为什么在西方眼中,中国历史最鼎盛的并非汉唐,而是拥有领先科技的这个朝代?
1954年夏天,剑桥大学老礼堂里闷热异常。李约瑟擦着额头,对台下学者抛下一句惊人之语:“汉唐固然雄壮,可真正从技术与财富上改写世界的,是宋人。”听众哗然,这一声质疑延续至今。
为什么离我们相距近千年的王朝,会在英国人眼里压过长安与洛阳的辉煌?答案藏在宋代日常的街巷与作坊,而不在金戈铁马的边关。
汴京的清晨,开封府门前的巡城卒还没站稳,酒楼却已摆出十几种外地胡饼。来自福建的糖、海南的盐、辽东的参在同一条河道汇聚,这背后是覆盖全国的水陆运输网。路在,市就活;市活,财政就涨。据《宋会要》记载,熙宁十年工商税占总收入七成,朝廷银库天天“添秤”,这在以农业为本位的古代极罕见。
钱要跟上脚步。铜价飙升,押运车队不堪重负,于是四川商人把银票改造成了“交子”。起初只是行会互信的凭据,很快就被官府盯上。1085年以后,新版“钱引”统一印发。纸币出现四百年后,欧洲才试着在瑞典复制。遗憾的是,官方滥发终究刺破泡沫,物价波动成了市井茶肆的头号谈资。

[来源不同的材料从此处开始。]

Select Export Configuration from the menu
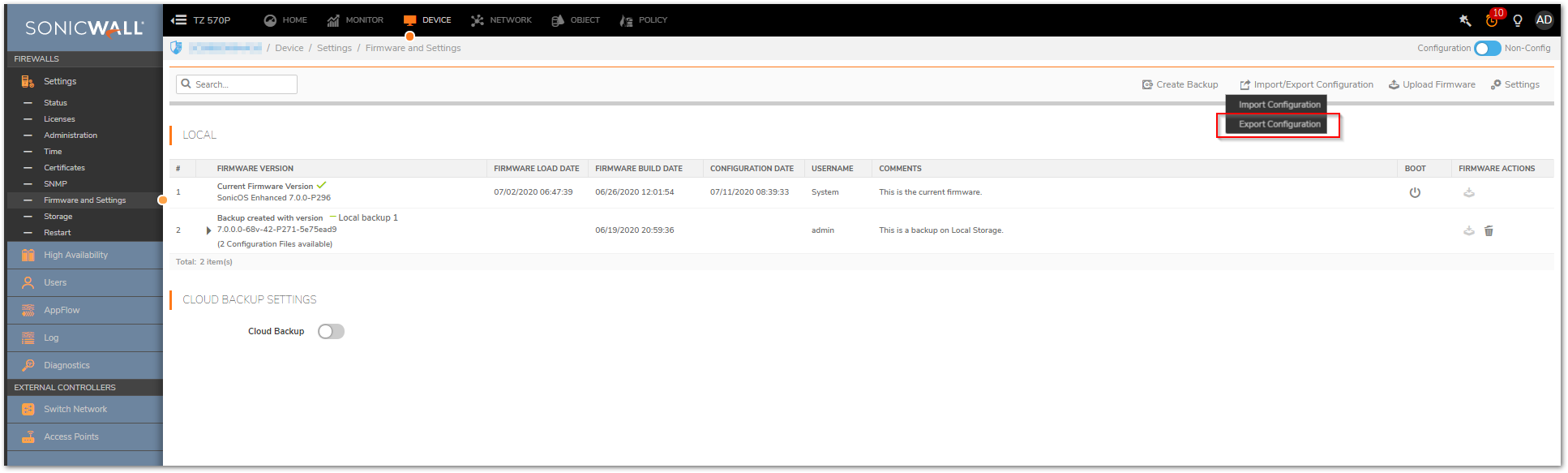1568x473 pixels. (x=1279, y=124)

别小看这些纸片,它们催生的资金流让手工业像雨后春笋。五大名窑的瓷器一路走海船漂到阿拉伯,绫罗绸缎甚至包住了埃及法蒂玛王朝的香料罐。英国经济史家麦迪森估算公元1000年前后,宋朝国民生产总值占全球22.7%,排在第二的印度只握着一半。
为什么能富?答案先在田里。疆域虽不及唐,但江南稻田每亩二石的高产让“丁口翻番”不再是负担。踏犁把垄沟翻得更深,连山坡都能下种。水车把河水送上高埂,灌溉不再看老天脸色。粮仓满了,才敢腾出手搞贸易和科研。

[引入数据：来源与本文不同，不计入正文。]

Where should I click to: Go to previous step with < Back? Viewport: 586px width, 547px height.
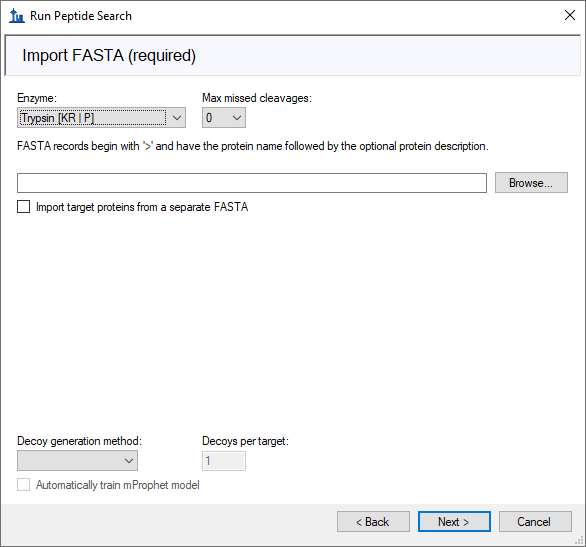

科研的种子埋得也早。沈括写《梦溪笔谈》时才四十三岁,他记录自鸣钟、火药箭、石油井,好像生怕后人漏掉细节。毕昇在临川的小屋里一字一字地刻陶质活字,不久便有人拿着印好的药方跑遍南宋坊市。那是指南针横跨南海之前的序章。
“若没有你们的印刷,我们的宗教改革要推迟一个世纪。”一个德国访华修士在《东方见闻录》中感慨。对话短短一句,却点出技术外溢的速度和震荡。
朝廷也懂人才。沈括回京复命,神宗批下一行字:“悉听所请。”几乎是无限经费的通行证;数学家秦九韶拟定税率新算法后,临安赋役局立刻发文推广。科技与财政像齿轮嵌合,带动整个机器顺畅运转。
但齿轮并非没有碎屑。赵匡胤当年“杯酒释兵权”,让文官集团稳坐中枢,却把边关拱给了雇佣军。辽与西夏频频试探,宋廷多选择付银了事。富庶的城市于是像装满金子的瓷罐,外壳精美,却经不起重击。
“打不打?”殿门口的枢密副使低声问。参知政事摇头:“钱能解决的,就别让士卒流血。”两句话暴露了体制的心态,也埋下了崖山的伏笔。
回头看,宋朝的辉煌不是疆域与骑射,而是工商税、纸币、活字与水运仪象台。它催生了前现代早熟的经济和科技体系,也因军事短板交出舞台。西方学者因此看到的是一座制造与创新的巅峰城市群,而非疆域连绵的帝国地图,这就是评价差异的根源。